§ Selected passage
%%

The other day, when nobody was paying attention, the Federal Energy Regulatory Commission (FERC) issued a draft Environmental Impact Statement (EIS) on the proposed Atlantic Coast Pipeline through Virginia. The EIS concluded (bolding added by me for emphasis):
The FERC staff concludes that construction and operation of ACP and SHP would result in temporary and permanent impacts on the environment, and would also result in some adverse effects. With Atlantic’s and DTI’s implementation of their respective impact avoidance, minimization, and mitigation measures as well as their adherence to our recommendations to further avoid, minimize, and mitigate these impacts, the majority of project effects, with the exception of impacts on forest vegetation, would be reduced to less-than-significant levels.
This conclusion is flawed for multiple reasons. For starters, as Sharon Ponton of the Blue Ridge Environmental Defense League put it in the Roanoke Times: “It’s typical of FERC, in my opinion, to just rubber-stamp projects. They’re not taking seriously the concerns of not only residents but of grassroots groups and other groups…” Also from that same Roanoke Times article, Kirk Bowers of the Virginia Sierra Club explains that FERC has not “addressed the need for the pipeline,” when “We know it’s not needed.” And “Cathryn McCue, a spokeswoman for Appalachian Voices, which also has opposed the pipeline, said the study ‘reveals that FERC has ignored evidence that the massive, expensive fracked-gas pipeline is not needed to meet demand, meaning the project’s clear threat to human life and to rural communities, the taking of private property and the permanent environmental destruction it would cause are wholly unjustified.'”

%%

§ Given instruction 1
In the pipeline commentary, list each person named in the text, along with the organization the text associates with that person.

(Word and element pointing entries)

%%

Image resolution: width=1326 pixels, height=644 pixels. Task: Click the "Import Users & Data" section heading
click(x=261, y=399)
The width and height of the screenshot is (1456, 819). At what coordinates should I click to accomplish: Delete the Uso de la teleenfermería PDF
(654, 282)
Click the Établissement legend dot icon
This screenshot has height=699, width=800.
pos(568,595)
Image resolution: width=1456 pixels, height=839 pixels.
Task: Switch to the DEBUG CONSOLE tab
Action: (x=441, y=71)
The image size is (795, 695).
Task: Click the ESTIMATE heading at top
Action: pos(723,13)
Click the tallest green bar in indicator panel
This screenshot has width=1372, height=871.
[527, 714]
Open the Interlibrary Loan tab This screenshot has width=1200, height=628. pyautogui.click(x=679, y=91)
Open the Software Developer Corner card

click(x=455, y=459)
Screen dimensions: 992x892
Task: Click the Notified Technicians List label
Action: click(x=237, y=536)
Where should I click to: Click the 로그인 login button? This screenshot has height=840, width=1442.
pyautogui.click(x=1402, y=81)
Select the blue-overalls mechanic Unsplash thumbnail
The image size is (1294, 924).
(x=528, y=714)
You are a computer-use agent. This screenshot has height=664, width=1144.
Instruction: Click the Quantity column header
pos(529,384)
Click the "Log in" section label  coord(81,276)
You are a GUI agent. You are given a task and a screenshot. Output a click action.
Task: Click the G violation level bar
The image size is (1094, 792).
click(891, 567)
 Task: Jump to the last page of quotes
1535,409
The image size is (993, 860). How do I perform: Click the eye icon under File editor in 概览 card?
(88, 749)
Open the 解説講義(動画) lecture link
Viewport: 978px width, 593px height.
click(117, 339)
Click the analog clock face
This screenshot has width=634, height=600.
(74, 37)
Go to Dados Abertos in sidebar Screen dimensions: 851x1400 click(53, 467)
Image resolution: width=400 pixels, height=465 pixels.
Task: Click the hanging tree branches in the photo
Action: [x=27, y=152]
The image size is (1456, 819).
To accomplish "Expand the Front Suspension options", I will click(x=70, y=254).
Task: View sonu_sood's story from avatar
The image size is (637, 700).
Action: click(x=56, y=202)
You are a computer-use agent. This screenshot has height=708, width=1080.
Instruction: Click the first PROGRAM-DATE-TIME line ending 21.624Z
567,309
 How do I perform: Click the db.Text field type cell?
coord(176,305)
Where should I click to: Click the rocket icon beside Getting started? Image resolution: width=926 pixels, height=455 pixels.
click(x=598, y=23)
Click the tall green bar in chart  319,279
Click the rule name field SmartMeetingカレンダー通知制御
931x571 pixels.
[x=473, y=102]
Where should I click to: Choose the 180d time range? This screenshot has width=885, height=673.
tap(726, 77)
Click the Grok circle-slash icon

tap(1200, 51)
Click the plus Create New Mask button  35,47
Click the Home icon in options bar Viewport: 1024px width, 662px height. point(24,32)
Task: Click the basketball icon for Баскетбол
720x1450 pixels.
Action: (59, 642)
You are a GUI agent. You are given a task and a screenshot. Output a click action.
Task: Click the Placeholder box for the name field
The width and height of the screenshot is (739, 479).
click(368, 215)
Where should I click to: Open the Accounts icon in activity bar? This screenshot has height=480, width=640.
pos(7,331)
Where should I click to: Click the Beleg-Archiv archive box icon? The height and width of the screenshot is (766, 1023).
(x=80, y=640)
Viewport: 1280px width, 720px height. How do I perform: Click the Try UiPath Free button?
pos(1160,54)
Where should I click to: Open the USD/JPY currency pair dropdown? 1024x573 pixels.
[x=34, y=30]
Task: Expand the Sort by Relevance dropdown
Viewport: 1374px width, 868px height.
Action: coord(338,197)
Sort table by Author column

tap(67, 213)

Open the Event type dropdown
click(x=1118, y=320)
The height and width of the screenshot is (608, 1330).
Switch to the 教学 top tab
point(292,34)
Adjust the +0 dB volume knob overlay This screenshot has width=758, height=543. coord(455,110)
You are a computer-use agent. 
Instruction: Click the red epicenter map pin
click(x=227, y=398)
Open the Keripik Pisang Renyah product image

%%

§ Given instruction 2
Copy the stretch of the listing from the line containing "Sort table by Author column" through the end of the listing, word for word.

§ Solution 1
- Sharon Ponton: Blue Ridge Environmental Defense League
- Kirk Bowers: Virginia Sierra Club
- Cathryn McCue: Appalachian Voices

§ Solution 2
Sort table by Author column

tap(67, 213)

Open the Event type dropdown
click(x=1118, y=320)
The height and width of the screenshot is (608, 1330).
Switch to the 教学 top tab
point(292,34)
Adjust the +0 dB volume knob overlay This screenshot has width=758, height=543. coord(455,110)
You are a computer-use agent. 
Instruction: Click the red epicenter map pin
click(x=227, y=398)
Open the Keripik Pisang Renyah product image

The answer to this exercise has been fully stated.